Would you show every line from the records that holds "header"?

'''

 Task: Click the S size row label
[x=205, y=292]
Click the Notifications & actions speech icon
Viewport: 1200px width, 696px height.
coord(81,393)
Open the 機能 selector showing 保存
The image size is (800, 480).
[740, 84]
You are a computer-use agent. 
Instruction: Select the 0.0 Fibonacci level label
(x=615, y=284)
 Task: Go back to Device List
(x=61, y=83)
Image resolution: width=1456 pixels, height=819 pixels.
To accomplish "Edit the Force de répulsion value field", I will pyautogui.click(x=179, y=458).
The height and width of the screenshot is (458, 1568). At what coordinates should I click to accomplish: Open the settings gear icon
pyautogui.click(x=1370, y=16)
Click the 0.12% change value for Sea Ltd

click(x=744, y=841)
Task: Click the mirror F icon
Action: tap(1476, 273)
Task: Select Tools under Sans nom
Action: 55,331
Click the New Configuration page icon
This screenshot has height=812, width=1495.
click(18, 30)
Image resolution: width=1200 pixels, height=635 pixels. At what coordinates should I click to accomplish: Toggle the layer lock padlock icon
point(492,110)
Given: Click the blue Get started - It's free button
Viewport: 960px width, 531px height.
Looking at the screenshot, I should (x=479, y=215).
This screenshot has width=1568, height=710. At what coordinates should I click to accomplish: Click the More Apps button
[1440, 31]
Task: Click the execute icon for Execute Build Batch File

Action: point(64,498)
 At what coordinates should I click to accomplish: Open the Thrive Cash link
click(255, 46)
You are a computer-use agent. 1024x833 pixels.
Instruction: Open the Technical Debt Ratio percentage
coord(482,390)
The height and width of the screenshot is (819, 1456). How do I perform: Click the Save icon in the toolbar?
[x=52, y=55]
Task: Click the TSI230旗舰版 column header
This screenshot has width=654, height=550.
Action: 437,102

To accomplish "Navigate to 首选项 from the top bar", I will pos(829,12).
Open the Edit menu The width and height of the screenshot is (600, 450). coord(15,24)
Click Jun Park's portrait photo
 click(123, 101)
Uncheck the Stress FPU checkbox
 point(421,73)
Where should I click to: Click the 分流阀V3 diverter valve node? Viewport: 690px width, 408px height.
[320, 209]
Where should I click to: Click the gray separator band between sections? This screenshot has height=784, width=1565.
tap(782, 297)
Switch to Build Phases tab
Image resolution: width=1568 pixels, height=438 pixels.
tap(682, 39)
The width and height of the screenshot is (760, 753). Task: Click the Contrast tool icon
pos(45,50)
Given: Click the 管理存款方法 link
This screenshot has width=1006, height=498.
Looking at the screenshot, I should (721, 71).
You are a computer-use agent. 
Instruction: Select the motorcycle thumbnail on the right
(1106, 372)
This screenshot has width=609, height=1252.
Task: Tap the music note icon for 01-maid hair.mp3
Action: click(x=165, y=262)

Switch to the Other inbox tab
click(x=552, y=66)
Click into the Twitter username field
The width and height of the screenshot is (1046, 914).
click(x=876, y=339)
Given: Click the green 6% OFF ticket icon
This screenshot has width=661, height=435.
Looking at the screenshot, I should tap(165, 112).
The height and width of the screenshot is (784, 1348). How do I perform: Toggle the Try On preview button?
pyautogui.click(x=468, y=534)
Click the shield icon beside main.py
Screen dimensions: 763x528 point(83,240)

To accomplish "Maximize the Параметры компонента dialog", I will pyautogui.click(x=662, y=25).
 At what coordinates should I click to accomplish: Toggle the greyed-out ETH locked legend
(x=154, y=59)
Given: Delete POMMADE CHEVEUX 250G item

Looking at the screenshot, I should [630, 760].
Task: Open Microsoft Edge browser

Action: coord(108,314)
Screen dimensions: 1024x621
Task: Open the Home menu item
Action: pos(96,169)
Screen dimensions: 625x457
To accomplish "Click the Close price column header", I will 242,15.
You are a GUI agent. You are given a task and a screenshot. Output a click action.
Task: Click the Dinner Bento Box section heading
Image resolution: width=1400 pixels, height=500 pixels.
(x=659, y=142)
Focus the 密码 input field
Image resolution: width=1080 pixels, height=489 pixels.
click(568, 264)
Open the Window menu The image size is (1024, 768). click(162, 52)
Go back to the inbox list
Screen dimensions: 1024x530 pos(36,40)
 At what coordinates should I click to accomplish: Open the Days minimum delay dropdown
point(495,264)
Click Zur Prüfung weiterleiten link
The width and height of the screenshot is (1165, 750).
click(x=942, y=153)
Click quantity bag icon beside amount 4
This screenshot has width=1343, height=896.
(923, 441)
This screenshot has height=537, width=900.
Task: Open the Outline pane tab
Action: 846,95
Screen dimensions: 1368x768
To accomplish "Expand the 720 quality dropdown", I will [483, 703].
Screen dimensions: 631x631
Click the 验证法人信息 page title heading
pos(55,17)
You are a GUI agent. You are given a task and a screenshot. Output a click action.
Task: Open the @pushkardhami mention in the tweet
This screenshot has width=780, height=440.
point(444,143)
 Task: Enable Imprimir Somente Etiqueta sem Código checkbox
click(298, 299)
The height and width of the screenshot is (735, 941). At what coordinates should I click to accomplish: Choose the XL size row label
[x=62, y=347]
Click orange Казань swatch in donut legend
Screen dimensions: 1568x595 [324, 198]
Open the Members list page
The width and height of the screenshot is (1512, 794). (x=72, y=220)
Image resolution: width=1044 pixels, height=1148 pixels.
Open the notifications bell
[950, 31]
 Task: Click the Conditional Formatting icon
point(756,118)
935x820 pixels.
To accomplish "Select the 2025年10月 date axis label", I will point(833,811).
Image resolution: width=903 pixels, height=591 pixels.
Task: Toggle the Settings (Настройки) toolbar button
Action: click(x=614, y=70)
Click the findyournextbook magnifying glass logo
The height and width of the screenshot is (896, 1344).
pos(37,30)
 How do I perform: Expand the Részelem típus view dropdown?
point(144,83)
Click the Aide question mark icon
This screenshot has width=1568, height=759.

'''

Reply to the task
Task: Click the TSI230旗舰版 column header
To accomplish "Click the Close price column header", I will 242,15.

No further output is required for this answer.